= EXERCISE DATA =
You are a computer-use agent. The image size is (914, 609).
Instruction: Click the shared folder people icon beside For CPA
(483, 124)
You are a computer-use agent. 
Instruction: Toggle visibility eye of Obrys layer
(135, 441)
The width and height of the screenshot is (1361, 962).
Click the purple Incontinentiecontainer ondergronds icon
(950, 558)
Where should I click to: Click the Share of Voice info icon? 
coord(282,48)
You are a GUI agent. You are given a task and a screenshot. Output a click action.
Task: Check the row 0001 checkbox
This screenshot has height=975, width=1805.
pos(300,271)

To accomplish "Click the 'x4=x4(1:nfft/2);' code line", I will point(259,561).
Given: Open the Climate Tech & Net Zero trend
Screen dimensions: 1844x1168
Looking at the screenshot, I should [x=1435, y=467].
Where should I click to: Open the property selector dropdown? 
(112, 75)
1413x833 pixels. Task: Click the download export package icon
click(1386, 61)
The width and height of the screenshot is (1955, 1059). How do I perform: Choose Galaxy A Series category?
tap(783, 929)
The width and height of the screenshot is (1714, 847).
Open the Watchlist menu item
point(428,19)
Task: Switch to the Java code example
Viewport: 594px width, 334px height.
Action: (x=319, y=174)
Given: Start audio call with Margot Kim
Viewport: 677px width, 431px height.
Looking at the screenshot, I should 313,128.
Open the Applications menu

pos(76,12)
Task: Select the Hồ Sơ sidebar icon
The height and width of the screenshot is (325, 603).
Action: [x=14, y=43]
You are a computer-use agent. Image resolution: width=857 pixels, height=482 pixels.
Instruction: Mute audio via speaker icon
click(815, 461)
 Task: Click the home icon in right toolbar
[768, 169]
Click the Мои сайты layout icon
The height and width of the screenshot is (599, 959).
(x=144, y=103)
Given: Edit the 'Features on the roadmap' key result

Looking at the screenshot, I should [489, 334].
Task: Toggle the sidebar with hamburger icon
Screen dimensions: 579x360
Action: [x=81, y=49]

= REQUIRED ACTION =
Please transcribe the records exactly from their first line through the line holding "The width and height of the screenshot is (1361, 962).", and leave out all others.

= RESULT OF THIS EXERCISE =
You are a computer-use agent. The image size is (914, 609).
Instruction: Click the shared folder people icon beside For CPA
(483, 124)
You are a computer-use agent. 
Instruction: Toggle visibility eye of Obrys layer
(135, 441)
The width and height of the screenshot is (1361, 962).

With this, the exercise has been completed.